Friends, no wonder that the NGO Working Group on Women, Peace and Security has sent a statement to the UN Security Council, claiming that the exclusion and under- representation of Iraqi women in decision-making processes and other aspects of the post-conflict period of rebuilding undermines the spirit and letter of Resolution 1325 and the UN principles of equality. The Working Group also reminds us of the fact that at least 55% of the population of Iraq are women and that the 2002 Arab Human Development Report ranked Iraq highest according to Gender Empowerment Measure.
Why then is Resolution 1325 so important?
I find no better way of answering that question than by quoting from a speech by Felicity when she spoke at the United Nations last March. "Gender", she said, "- it is not about sex, or about men and women, it is socially constructed role and behaviours that are labelled masculine and feminine that can be, and should be, deconstructed. War, she went on to say, is "a gendered " activity. After childbirth war-making has possibly been the most segregated of activities along gender lines Armed forces and military factions are generally male institutions, while women and girls face most risks and dangers. Yet, women are generally absent from official initiatives to end conflicts and their voices are missing from decisions on priorities in peace processes. And when they do get to speak, disarmament is called for loudly."

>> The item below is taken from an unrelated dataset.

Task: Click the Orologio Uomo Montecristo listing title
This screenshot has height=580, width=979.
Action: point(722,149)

And she gives examples of this from Liberia, eastern DR of Congo, Sierra Leone, Mali, Albania. We could add Senegal, Burundi, the Mano River, Afghanistan etc etc.

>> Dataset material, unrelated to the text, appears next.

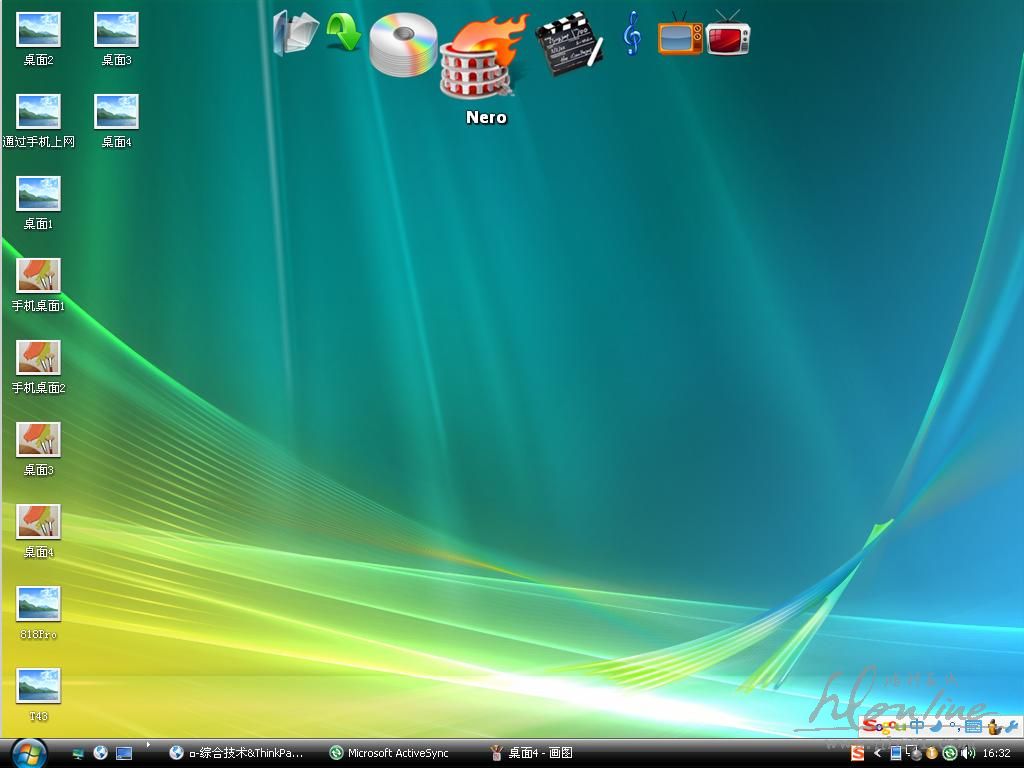Open Sogou settings wrench menu

click(1010, 726)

Historically speaking, Security Council Resolution 1325 passed in October 2000 was the first time the Security Council addressed the issue of women in a serious manner. Women īs issues generally come out in discussions of social affairs, development or humanitarian and human rights issues. It was also the first time that the Security Council was packed - by women. 1325 viewed women and girls not just from the point of view as victims but as active agents for peace. Since 1325 there has for instance been gender advisors in Kosovo, East Timor and DRC. In addition, NGOs have produced documents monitoring the progress and have held regional consultations.
In the 2002 Rehn- Johnson Sirleaf report for UNIFEM, "Women, War and Peace", which you all are familiar with, the two rapporteurs wrote that "1325 is a watershed political framework that makes women and a gender perspective- relevant to negotiating peace agreements, planning refugee camps and peace-keeping operations and reconstructing war-torn societies. It makes the pursuit of gender equality relevant to every single Security Council action, ranging from mine clearance to elections to security sector reform". But they also said: "We have concluded that the standards of protection for women affected by conflict are glaring in their inadequacy, as is the international response. Only by ending impunity for crimes against women in war can nations be rebuilt. Gender equality in this context means enabling women as full citizens: as voters, as candidates, as decision makers".
1325 is a beginning, much overdue. As we usually say in the United Nations context: some things have been achieved, but much is left to be done. Also we need to keep in mind when directing demands at the UN, namely that the world organisation is nothing more than the collective will of the 191 member states. And we deal with matters concerning peace and security, we are of course in Security Council territory and within the realm of the almighty veto.
The DPKO is our first focus of attention when it comes to resolution 1325.
In July 2000 DPKO issued its report "Mainstreaming a Gender Perrspective in Multidimensional Peace Operations". Th report drew five conclusions from its own experience. First, that the single most important lesson learned is that lessons are not always learned. Thus, the lessons from Namibia and South Africa appear to have had little impact on Cambodia, Bosnia and Herzegovina and other missions. A second lesson is that while gender balance is well understood, the meaning and importance of gender mainstreaming, the integration of a gender perspective into all activities and policies, is less well understood. A third lesson is that while abundant statements of principle and numerous guidelines about how to achieve gender balance and mainstreaming are now in place, attention and resources must now be directed to the three "Iī s": overcoming inertia; implementation and institutionalisation. In the Kosovo mission it took significant efforts to have women included in the Kosovo Transitional Council and in East Timor, the Bureau of Gender Affairs was temporarily mainstreamed out of existence. The fourth lesson is about the leadership needed to deal with the three "Iīs". Three things suggest that the DPKO must be particularly dedicated in its efforts: the military (male) tradition, the new, multi-facetted nature of peace-keeping (many actors, inadequate resources, unreliable information, need to grapple with problems immediately (DRC), etc), and the novelty for DPKO to consider the full range of the mission īs activities from a gender perspective. A final lesson is that women īs presence does make a difference. It improves access to the local population and the behaviour of male members of the mission, Their presence also increases the range of skills, approaches and perspectives within a mission, thus adding to its effectiveness.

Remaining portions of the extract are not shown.